Hubert asked me to read some books. The first round of reading included Margaret Wheatley's "Leadership and the New Science," Dana Zohar's "ReWiring the Corporate Brain," and Michael McMaster's "The Intelligence Advantage." Reading them was truly a gripping experience. I was now hooked on the science of nature and organizations, and I have never looked back.

In her book, Wheatley says, "Each of us lives and works in organizations designed from Newtonian images of the universe …. But the science has changed. If we are to continue to draw from the sciences to create and manage organizations, then we need to at least ground our work in the science of our times. We need to stop seeking after the universe of the Seventeenth Century and begin to explore what became known to us in the Twentieth Century." (4)

What Wheatley is saying is that the science of Sir Isaac Newton was a science of the machine. Newton supposed that the universe operates like a machine. Each part and component, such as planets, organisms, and microscopic elements, are part of one great machine. If one part fails you simply fix or replace it with little or no lasting impact to the system as a whole.
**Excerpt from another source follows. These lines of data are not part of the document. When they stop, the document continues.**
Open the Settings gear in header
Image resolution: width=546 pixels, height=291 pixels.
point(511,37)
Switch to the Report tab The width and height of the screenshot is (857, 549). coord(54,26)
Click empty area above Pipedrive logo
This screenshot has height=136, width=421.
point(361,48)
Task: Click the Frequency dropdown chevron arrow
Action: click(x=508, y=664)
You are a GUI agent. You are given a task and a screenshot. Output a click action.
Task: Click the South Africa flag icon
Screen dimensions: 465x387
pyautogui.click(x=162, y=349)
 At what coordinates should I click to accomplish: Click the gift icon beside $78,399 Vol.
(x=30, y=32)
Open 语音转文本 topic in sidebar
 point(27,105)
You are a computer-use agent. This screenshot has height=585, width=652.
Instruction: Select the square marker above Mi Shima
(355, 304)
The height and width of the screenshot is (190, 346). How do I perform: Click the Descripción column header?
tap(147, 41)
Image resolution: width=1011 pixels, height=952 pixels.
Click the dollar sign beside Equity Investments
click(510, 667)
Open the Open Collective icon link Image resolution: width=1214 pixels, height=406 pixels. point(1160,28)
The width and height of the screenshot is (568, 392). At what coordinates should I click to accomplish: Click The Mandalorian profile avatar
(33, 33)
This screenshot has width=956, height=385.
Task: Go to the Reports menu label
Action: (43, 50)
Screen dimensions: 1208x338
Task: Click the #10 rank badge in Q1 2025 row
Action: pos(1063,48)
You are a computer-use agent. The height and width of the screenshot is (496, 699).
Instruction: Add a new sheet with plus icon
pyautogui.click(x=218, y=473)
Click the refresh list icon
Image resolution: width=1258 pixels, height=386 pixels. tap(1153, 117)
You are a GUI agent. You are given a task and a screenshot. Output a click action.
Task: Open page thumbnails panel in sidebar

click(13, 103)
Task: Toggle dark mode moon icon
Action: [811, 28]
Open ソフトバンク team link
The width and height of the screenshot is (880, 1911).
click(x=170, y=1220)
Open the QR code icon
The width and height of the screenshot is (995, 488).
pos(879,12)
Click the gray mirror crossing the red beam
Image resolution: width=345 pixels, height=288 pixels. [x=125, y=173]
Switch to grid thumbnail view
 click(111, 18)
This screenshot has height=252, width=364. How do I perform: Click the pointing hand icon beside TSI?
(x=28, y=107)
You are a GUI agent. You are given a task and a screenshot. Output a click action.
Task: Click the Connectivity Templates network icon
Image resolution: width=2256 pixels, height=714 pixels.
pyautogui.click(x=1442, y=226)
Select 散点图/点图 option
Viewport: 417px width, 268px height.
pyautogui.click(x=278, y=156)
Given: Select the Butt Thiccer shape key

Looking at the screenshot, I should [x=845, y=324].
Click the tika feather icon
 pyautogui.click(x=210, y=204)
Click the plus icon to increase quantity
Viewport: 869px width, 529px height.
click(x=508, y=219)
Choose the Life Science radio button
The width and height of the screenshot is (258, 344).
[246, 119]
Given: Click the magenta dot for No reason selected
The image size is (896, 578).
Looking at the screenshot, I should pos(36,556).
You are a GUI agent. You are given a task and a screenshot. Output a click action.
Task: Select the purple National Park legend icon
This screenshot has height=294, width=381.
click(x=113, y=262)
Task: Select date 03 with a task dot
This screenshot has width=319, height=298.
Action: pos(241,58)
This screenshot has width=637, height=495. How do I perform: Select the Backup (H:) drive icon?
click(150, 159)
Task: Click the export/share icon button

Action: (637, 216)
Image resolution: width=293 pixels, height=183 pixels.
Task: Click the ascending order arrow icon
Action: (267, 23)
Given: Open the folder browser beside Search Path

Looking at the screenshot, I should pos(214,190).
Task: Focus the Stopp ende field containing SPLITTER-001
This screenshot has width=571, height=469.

In other words, there is no connection within and between nature and her elements.

Newton essentially says that all the bodies of the universe are analogous to "tinker toy" creations suspended in an otherwise empty universe. The new science, the science of the quantum, says otherwise. (5)

Quantum theory at its essence says that our make-up is of a more connected nature. There are fields of energy flooding the entire universe. These fields, as Wheatley says, are responsible for "action-at-a-distance." (6) Scientists now believe that these fields of energy contain all the information that has ever existed, exists now, or will ever exist in the future. This data is available and influences our lives daily. We are virtually "always online" to God, nature, and the universe.

At the sub-atomic level of the universe, and, therefore, at the very core of human make-up, the physical nature of the universe is a dance of energy. We are made up of the same light and energy as the electro-magnetic fields that permeate space and all of creation. Therefore, it stands to reason that, as a part of this celestial dance, we can have access to nature's wealth of information, and we can be influenced by it. So, the question is, if we can be influenced by this vast database of energy and knowledge, can we tap into this cosmic database and perhaps even influence it as well?

A New Vision Taking Shape

So what does nature, the cosmos and the untapped capabilities of people mean to our organizational vision? It means that our vision now must include some of these doctrines:

1. The whole really is greater than the sum of the parts.

2. Human dialogue is critical to creativity. When two ideas come together that never met before, they lead to or create a new third idea. (7)

3. As we are all connected to the "cosmic database," it stands to reason that we must organize in a fashion that allows us to tap into this vast array of data.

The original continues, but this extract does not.